Due to the economic impact of the olive knot disease, growers require adequate control methods to overcome its negative repercussions on the yield and even on olive fruit quality (Schroth, 1973, Quesada et al., 2010), because few commercial cultivars are significantly tolerant to olive knot disease (Penyalver et al., 2006). Disease management in the field is based on preventive procedures, because it is difficult to eradicate infections once established. As advised by the European and Mediterranean Plant Protection Organization (EPPO–OEPP), new olive groves should be established using Psv certified plant material (EPPO, 2006). When the disease is already present in established groves, branches with knots should be properly removed to minimize bacterial inoculum load (Wilson, 1935, Teviotdale and Krueger, 2004, Quesada et al., 2010). Besides, harvesting and pruning should always begin from healthy trees, and the number of wounds produced should be minimized (Wilson, 1935). Damage is more severe in new plantations with a high tree density and frequent severe pruning, because the small distance between plants facilitates bacterial dissemination and makes it more difficult to establish efficient olive knot disease control protocols (Tous et al., 2007).
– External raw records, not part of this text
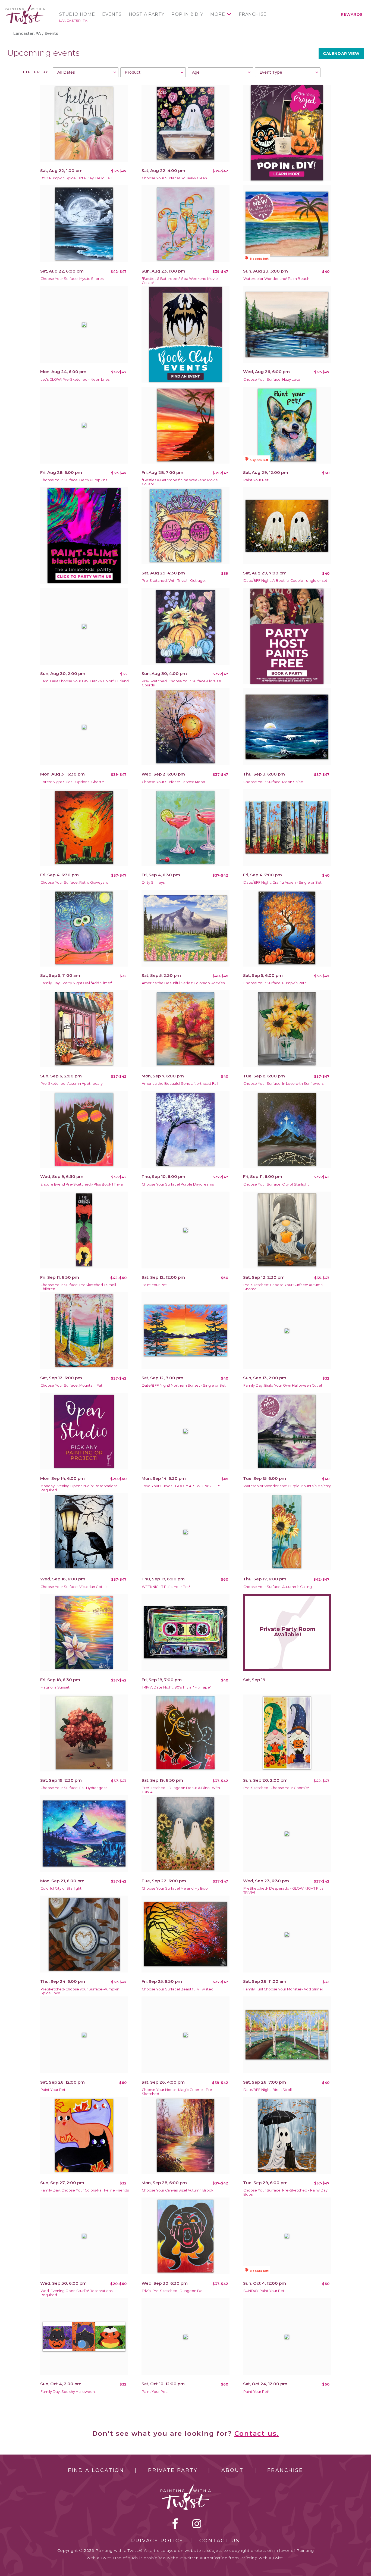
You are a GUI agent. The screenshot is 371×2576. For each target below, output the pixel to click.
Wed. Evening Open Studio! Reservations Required (76, 2293)
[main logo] (25, 6)
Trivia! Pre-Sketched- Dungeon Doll (173, 2291)
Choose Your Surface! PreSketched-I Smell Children (78, 1287)
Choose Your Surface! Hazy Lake (271, 379)
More (217, 14)
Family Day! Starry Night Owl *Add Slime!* (76, 983)
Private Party (172, 2470)
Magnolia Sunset (55, 1687)
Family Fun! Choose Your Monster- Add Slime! (283, 1989)
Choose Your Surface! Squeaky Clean (174, 178)
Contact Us (219, 2541)
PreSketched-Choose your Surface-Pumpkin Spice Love (79, 1991)
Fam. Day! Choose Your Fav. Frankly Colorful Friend (84, 681)
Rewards (351, 14)
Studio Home (77, 14)
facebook (175, 2523)
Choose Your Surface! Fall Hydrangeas (73, 1788)
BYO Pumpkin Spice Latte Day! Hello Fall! (76, 178)
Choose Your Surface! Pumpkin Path (275, 983)
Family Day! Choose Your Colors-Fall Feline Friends (84, 2190)
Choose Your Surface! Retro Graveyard (74, 882)
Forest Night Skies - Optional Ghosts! (72, 782)
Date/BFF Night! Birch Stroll (267, 2090)
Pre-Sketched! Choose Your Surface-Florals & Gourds (181, 683)
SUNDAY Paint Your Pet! (264, 2291)
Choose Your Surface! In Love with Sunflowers (283, 1083)
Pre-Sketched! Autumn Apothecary (71, 1083)
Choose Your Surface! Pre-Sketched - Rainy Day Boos (285, 2192)
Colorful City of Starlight (60, 1888)
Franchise (253, 14)
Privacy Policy (157, 2541)
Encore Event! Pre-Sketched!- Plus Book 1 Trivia (81, 1184)
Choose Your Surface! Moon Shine (273, 782)
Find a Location (96, 2470)
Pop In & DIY (187, 14)
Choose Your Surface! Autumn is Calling (277, 1587)
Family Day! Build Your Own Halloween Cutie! (282, 1385)
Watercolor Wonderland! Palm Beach (276, 279)
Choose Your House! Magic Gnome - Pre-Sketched (177, 2092)
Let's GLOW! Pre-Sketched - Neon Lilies (74, 379)
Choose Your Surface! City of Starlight (276, 1184)
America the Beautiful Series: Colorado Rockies (183, 983)
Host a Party (147, 14)
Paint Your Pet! (256, 480)
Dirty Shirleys (153, 882)
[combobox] (85, 72)
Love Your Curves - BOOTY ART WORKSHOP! (181, 1486)
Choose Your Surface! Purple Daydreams (178, 1184)
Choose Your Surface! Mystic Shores (71, 279)
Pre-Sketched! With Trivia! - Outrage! (174, 581)
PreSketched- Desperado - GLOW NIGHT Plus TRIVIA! (283, 1890)
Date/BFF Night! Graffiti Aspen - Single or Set (282, 882)
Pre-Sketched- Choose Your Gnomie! (276, 1788)
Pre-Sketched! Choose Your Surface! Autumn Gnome (283, 1287)
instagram (196, 2523)
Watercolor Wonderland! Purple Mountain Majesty (287, 1486)
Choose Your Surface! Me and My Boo (175, 1888)
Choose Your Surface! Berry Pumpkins (73, 480)
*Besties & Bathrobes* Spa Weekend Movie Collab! (180, 281)
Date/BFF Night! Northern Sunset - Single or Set (184, 1385)
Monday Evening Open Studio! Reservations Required (78, 1488)
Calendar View (341, 53)
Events (112, 14)
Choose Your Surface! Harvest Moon (173, 782)
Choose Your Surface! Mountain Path (72, 1385)
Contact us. (256, 2433)
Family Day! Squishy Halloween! (68, 2392)
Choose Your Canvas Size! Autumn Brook (177, 2190)
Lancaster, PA (73, 20)
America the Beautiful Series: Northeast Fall (180, 1083)
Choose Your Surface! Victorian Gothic (74, 1587)
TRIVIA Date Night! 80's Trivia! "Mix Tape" (176, 1687)
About (232, 2470)
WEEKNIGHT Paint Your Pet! (166, 1587)
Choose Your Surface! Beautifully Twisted (177, 1989)
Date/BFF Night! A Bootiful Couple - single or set (285, 581)
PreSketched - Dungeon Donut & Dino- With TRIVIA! (181, 1790)
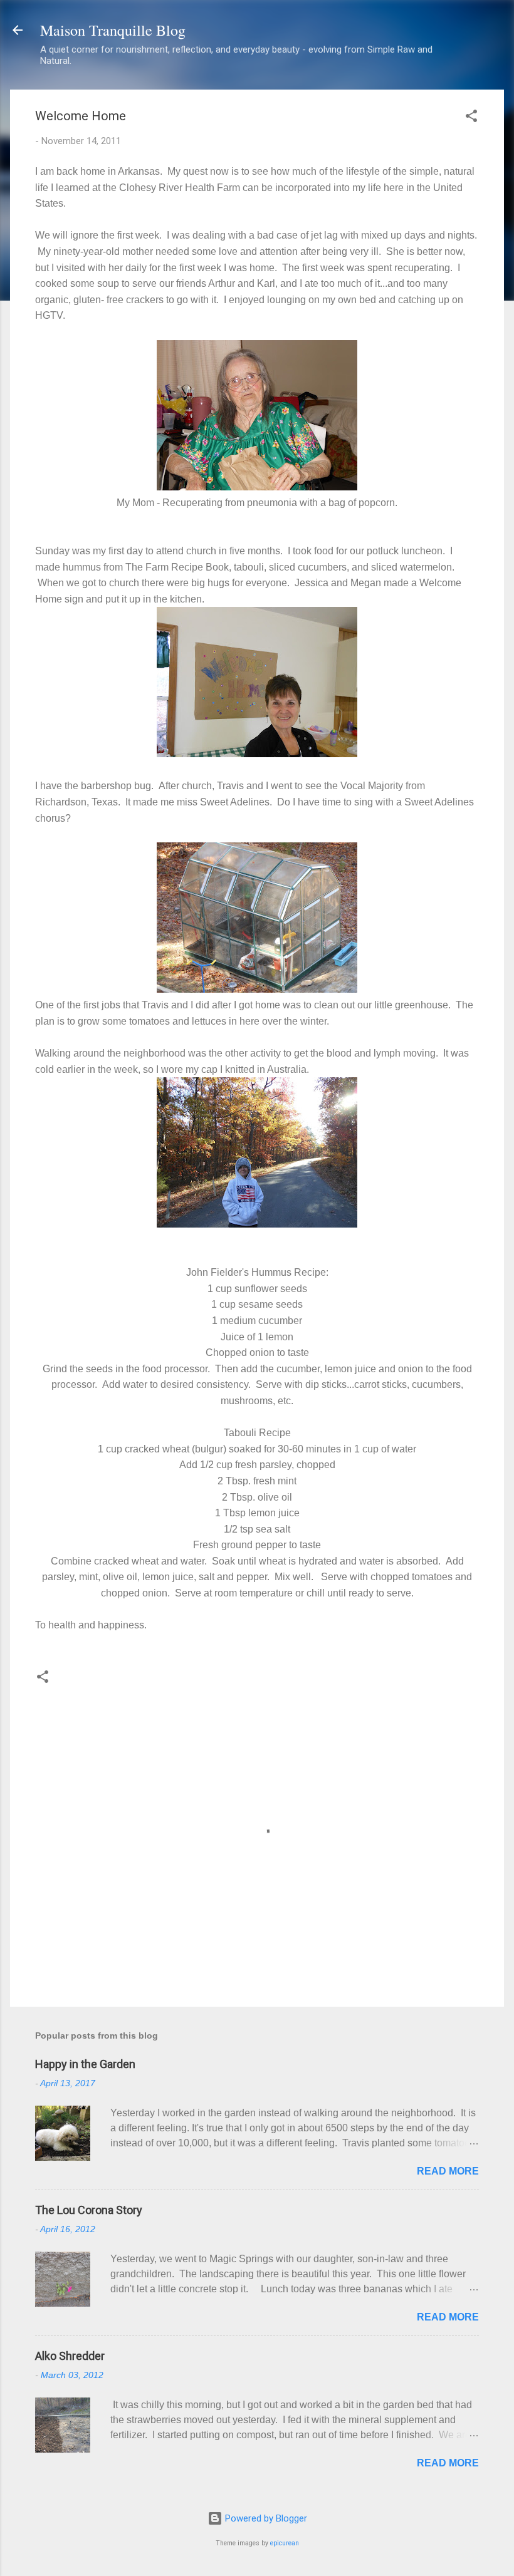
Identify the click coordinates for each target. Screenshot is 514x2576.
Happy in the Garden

Several studies suggest that the management of epiphytic Psv populations will likely lead to lower incidence of olive knot disease (Ercolani, 1978, Ercolani, 1991, Lavermicocca and Surico, 1987, Quesada et al., 2007, Quesada et al., 2010). In this context, a chemical control program using copper compounds was suggested many years ago, based on field observations in California (Horne et al., 1912, Wilson, 1935). Currently, common practices employ just one post-harvest application of copper; however, this provides only minimal protection against the disease, thus additional sprays in spring are needed to substantially improve its control (Teviotdale and Krueger, 2004). To our knowledge, there is no available information about the effect of copper compounds on the population dynamics of epiphytic Psv, the possible appearance of copper resistance, or about its role in decreasing olive knot incidence under Mediterranean conditions. In the aforementioned area, olive crop cultivation has increased dramatically in recent decades, probably due to the knowledge of the benefits of olive oil consumption for human health (Visioli and Galli, 1998, Luchetti, 2002). On the other hand, induction of systemic acquired resistance by chemical compounds has not been explored yet as an alternative control method for olive knot disease, although it has been evaluated in other diseases caused by plant pathogenic bacteria (Vallad and Goodman, 2004, Walters et al., 2005). Given the abovementioned reasons, this study evaluates the effects of repeated preventive treatments with two copper compounds and one plant resistance inducer on: (a) population dynamics of epiphytic Psv; (b) appearance of bacterial copper resistance; (c) incidence of olive knot disease; (d) influence on trees vigour; (e) fruit yield, over a four-year period.